■ Required work ■
Search the data below for the string "chevron" and copy all lines where it shows up.

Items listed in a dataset
○ ○ ○ ○
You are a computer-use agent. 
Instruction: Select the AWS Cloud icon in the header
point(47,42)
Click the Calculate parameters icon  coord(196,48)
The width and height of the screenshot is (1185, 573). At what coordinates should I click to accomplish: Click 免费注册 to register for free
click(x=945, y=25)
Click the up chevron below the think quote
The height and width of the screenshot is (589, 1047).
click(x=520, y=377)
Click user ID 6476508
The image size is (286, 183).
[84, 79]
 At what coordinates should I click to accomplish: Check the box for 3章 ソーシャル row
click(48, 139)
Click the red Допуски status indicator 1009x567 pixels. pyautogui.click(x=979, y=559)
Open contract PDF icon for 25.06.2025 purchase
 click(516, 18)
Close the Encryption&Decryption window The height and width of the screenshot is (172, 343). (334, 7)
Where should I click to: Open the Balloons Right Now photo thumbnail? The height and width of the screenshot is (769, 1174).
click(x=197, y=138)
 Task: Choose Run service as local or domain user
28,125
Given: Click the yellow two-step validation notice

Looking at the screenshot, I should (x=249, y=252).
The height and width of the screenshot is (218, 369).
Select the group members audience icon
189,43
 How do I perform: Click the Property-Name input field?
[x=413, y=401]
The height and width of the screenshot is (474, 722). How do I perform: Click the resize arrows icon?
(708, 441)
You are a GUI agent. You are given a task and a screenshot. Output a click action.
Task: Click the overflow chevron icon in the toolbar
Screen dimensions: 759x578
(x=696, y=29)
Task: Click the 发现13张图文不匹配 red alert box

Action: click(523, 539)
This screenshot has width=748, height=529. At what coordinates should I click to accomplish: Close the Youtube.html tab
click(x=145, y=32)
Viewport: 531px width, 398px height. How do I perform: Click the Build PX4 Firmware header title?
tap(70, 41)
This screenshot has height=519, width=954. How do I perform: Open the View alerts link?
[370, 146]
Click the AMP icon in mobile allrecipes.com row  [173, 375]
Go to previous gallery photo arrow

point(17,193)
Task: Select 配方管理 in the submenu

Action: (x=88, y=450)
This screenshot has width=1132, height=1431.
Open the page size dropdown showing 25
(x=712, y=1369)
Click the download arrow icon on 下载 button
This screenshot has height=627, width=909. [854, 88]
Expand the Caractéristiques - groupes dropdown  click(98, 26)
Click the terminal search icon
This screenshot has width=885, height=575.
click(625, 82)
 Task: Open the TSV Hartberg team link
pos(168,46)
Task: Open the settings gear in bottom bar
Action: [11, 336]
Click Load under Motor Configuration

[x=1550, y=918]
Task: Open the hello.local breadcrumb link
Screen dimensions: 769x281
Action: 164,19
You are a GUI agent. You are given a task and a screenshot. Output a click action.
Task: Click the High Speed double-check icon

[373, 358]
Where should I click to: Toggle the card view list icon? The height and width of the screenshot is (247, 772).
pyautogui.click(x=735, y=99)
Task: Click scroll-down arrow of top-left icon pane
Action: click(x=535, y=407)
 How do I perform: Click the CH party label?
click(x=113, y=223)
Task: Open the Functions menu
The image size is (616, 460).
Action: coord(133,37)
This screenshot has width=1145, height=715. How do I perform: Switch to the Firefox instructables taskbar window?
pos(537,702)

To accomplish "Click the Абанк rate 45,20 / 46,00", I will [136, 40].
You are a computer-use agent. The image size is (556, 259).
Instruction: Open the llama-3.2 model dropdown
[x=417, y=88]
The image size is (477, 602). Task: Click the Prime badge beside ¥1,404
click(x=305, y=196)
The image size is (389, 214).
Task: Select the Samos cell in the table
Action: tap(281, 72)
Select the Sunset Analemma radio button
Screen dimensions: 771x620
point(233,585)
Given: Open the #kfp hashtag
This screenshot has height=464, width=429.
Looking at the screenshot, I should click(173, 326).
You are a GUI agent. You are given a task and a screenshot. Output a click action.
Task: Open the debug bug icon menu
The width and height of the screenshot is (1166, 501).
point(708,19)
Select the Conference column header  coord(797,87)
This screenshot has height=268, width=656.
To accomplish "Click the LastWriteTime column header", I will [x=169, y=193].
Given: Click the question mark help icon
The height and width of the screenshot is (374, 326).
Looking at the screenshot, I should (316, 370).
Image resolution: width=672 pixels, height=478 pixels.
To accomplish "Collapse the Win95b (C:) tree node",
○ ○ ○ ○
■ Finished exercise ■
Click the up chevron below the think quote
Task: Click the overflow chevron icon in the toolbar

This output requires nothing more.